### AIM OF THE EXERCISE
Reproduce every line of the material below without any change, keeping each character and the original order.

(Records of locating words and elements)
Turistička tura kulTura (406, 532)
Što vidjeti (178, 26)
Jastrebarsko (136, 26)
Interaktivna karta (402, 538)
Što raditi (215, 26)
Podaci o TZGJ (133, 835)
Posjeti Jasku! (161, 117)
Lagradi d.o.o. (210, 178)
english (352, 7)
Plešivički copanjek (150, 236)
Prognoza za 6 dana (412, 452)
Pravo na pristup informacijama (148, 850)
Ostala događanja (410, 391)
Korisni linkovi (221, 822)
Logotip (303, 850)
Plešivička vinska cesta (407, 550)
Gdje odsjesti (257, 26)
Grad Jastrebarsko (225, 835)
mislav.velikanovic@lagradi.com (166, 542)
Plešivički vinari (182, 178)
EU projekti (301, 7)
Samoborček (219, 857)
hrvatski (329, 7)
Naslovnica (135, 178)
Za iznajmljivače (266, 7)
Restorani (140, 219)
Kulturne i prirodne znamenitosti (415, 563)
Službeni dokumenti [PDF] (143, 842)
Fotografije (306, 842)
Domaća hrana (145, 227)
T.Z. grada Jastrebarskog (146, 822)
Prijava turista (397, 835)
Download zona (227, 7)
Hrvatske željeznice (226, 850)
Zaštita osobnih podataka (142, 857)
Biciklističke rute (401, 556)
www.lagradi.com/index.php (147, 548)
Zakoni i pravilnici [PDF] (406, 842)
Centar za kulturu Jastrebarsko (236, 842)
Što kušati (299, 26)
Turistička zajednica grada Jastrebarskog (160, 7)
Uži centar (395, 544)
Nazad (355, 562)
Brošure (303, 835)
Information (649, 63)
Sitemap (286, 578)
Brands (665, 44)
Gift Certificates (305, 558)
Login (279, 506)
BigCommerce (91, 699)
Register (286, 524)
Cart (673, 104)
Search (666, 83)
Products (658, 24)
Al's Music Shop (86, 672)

### REPLY
Turistička tura kulTura (406, 532)
Što vidjeti (178, 26)
Jastrebarsko (136, 26)
Interaktivna karta (402, 538)
Što raditi (215, 26)
Podaci o TZGJ (133, 835)
Posjeti Jasku! (161, 117)
Lagradi d.o.o. (210, 178)
english (352, 7)
Plešivički copanjek (150, 236)
Prognoza za 6 dana (412, 452)
Pravo na pristup informacijama (148, 850)
Ostala događanja (410, 391)
Korisni linkovi (221, 822)
Logotip (303, 850)
Plešivička vinska cesta (407, 550)
Gdje odsjesti (257, 26)
Grad Jastrebarsko (225, 835)
mislav.velikanovic@lagradi.com (166, 542)
Plešivički vinari (182, 178)
EU projekti (301, 7)
Samoborček (219, 857)
hrvatski (329, 7)
Naslovnica (135, 178)
Za iznajmljivače (266, 7)
Restorani (140, 219)
Kulturne i prirodne znamenitosti (415, 563)
Službeni dokumenti [PDF] (143, 842)
Fotografije (306, 842)
Domaća hrana (145, 227)
T.Z. grada Jastrebarskog (146, 822)
Prijava turista (397, 835)
Download zona (227, 7)
Hrvatske željeznice (226, 850)
Zaštita osobnih podataka (142, 857)
Biciklističke rute (401, 556)
www.lagradi.com/index.php (147, 548)
Zakoni i pravilnici [PDF] (406, 842)
Centar za kulturu Jastrebarsko (236, 842)
Što kušati (299, 26)
Turistička zajednica grada Jastrebarskog (160, 7)
Uži centar (395, 544)
Nazad (355, 562)
Brošure (303, 835)
Information (649, 63)
Sitemap (286, 578)
Brands (665, 44)
Gift Certificates (305, 558)
Login (279, 506)
BigCommerce (91, 699)
Register (286, 524)
Cart (673, 104)
Search (666, 83)
Products (658, 24)
Al's Music Shop (86, 672)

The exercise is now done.